YOUR INSTRUCTIONS →
Go through the entries below line by line and tally those holding "computer"; write only the tally.

(Saved entries)
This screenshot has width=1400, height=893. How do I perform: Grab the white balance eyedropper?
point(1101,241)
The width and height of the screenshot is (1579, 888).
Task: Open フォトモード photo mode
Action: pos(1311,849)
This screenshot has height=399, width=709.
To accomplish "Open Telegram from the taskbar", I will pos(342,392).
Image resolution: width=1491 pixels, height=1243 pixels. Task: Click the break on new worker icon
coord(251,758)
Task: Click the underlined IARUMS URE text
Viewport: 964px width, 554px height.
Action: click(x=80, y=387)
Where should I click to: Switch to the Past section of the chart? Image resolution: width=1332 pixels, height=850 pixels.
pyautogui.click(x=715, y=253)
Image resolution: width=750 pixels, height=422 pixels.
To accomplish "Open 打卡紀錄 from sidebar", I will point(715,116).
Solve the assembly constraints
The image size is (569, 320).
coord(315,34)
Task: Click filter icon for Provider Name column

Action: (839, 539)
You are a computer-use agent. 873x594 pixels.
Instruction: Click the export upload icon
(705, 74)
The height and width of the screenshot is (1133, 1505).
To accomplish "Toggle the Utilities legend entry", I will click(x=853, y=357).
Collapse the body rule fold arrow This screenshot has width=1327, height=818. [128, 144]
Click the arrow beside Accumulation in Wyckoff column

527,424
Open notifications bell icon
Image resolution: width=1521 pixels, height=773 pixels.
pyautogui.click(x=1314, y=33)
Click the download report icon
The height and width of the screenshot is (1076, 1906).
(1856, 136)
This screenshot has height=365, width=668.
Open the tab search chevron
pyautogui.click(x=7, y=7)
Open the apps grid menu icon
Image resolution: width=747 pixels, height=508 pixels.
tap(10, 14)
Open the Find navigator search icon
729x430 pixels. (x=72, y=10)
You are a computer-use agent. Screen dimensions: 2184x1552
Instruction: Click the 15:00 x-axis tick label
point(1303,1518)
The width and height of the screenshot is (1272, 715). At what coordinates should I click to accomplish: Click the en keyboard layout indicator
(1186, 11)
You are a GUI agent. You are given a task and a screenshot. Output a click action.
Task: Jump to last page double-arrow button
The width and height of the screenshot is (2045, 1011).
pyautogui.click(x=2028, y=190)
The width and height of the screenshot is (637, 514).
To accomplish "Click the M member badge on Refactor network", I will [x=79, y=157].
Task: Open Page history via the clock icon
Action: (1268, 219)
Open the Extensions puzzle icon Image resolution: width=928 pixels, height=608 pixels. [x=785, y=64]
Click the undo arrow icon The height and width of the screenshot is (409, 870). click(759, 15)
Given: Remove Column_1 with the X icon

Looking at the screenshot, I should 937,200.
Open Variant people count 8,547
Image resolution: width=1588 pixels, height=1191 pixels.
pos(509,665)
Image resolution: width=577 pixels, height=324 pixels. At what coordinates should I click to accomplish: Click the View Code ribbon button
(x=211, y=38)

TASK RESPONSE →
2